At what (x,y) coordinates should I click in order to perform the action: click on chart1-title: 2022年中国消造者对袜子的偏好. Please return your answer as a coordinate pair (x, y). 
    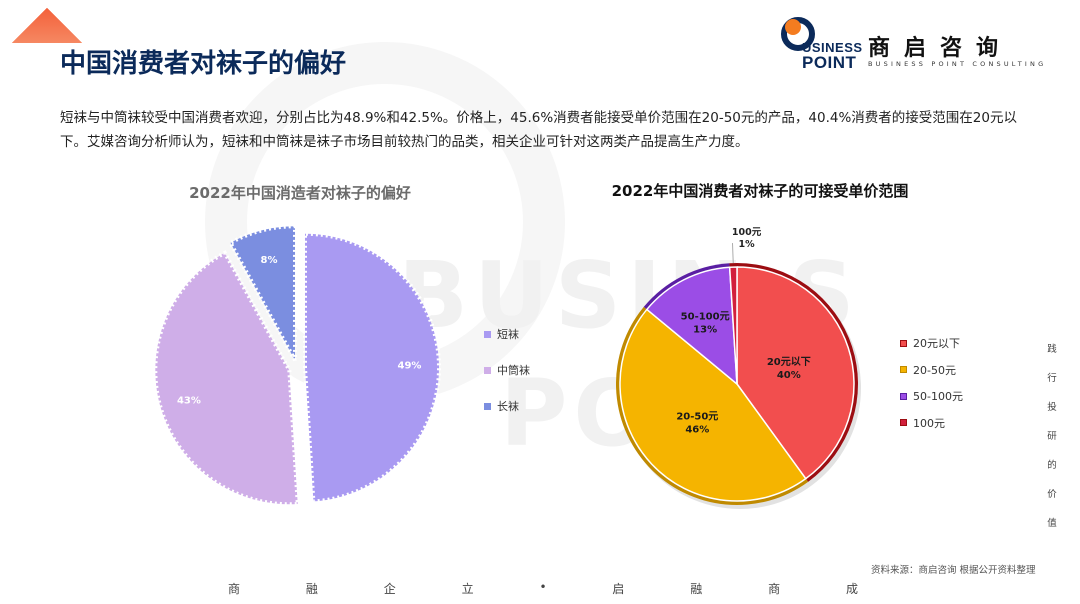
    Looking at the image, I should click on (300, 193).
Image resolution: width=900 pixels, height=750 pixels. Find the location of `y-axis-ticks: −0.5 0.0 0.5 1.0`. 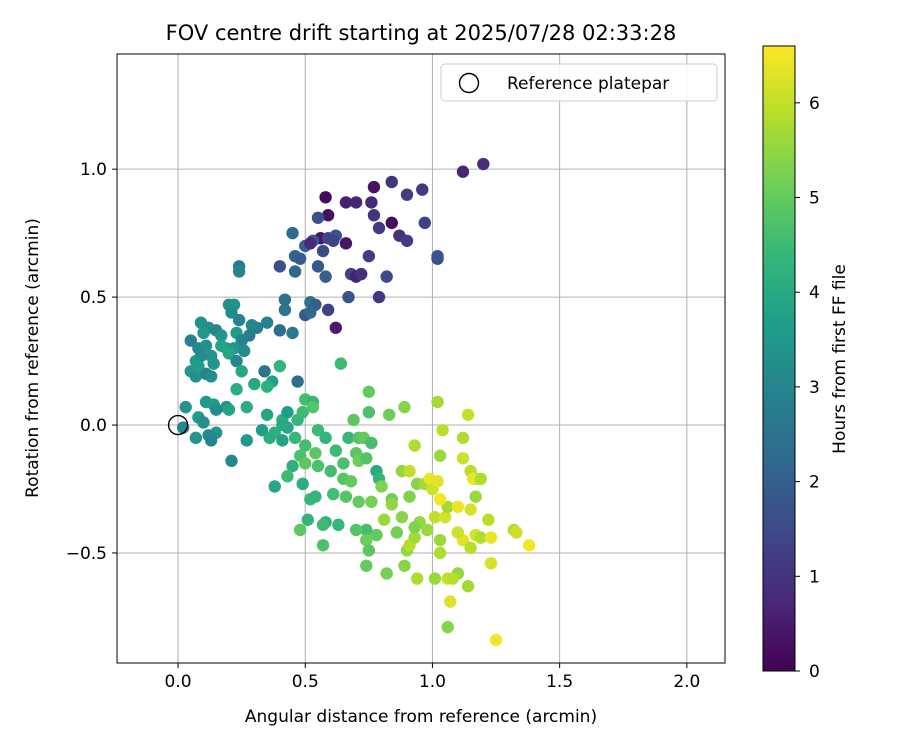

y-axis-ticks: −0.5 0.0 0.5 1.0 is located at coordinates (92, 362).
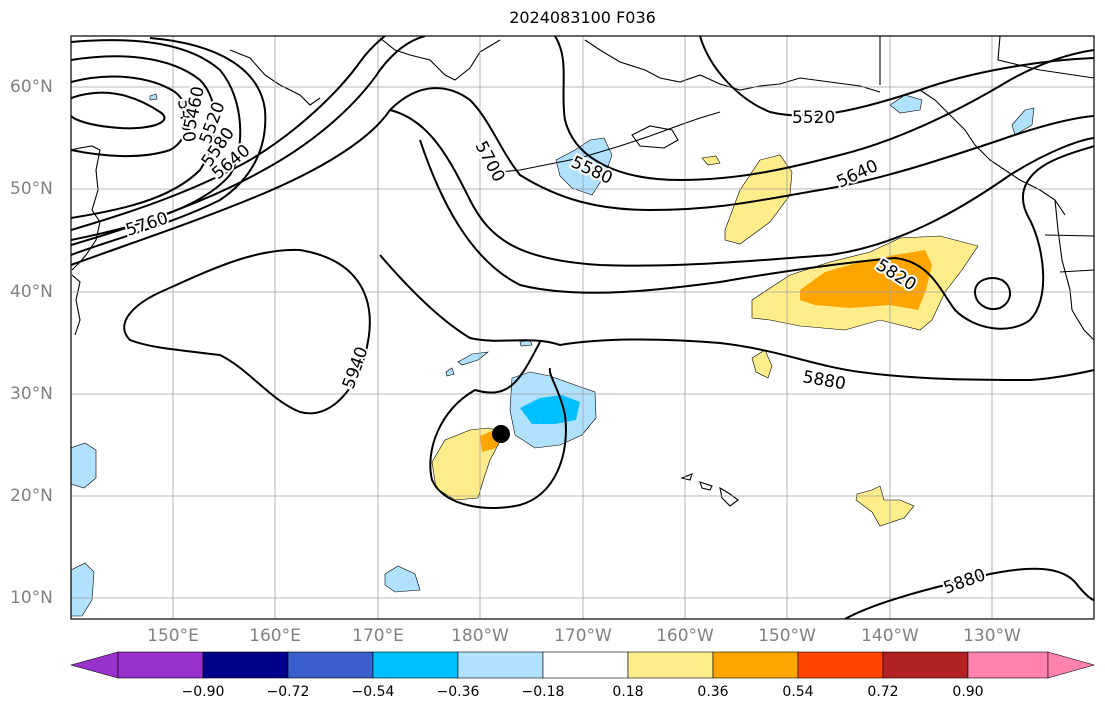 This screenshot has height=712, width=1105. Describe the element at coordinates (814, 118) in the screenshot. I see `contour-label: 5520` at that location.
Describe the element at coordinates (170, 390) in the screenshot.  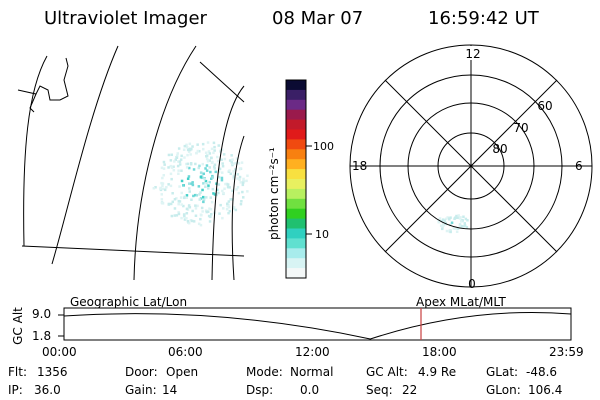
I see `status-gain-value: 14` at that location.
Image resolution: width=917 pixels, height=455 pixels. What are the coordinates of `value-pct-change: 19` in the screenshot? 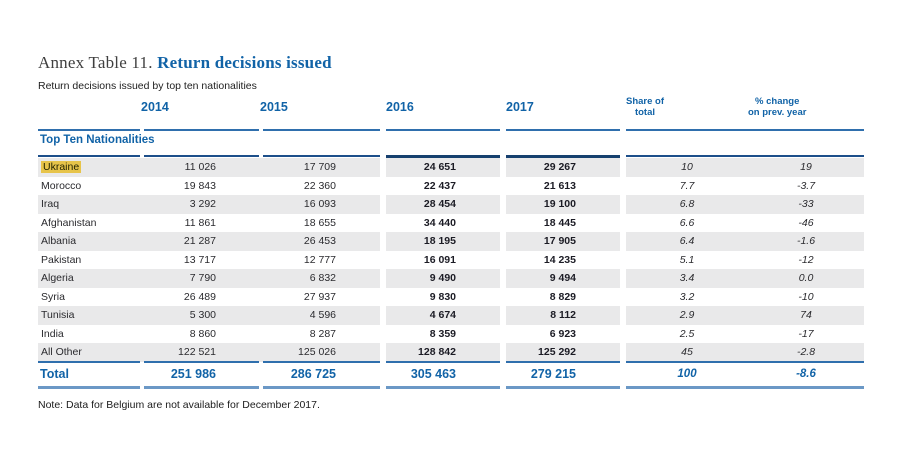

------------------------------------------------------------

JOB ITEM = Copy out every row above again, swapping "Image resolution" for "Screen size" and changing nothing else. Leave out the pictures.

ANSWER SECTION =
At what (x,y) coordinates should I click in order to perform the action: click on chart1-title: 2022年中国消造者对袜子的偏好. Please return your answer as a coordinate pair (x, y). 
    Looking at the image, I should click on (300, 193).
Screen size: width=900 pixels, height=750 pixels. Find the location of `y-axis-ticks: −0.5 0.0 0.5 1.0`. 

y-axis-ticks: −0.5 0.0 0.5 1.0 is located at coordinates (92, 362).
 This screenshot has height=712, width=1105. Describe the element at coordinates (814, 118) in the screenshot. I see `contour-label: 5520` at that location.
Describe the element at coordinates (170, 390) in the screenshot.  
I see `status-gain-value: 14` at that location.
Screen size: width=917 pixels, height=455 pixels. What are the coordinates of `value-pct-change: 19` in the screenshot? 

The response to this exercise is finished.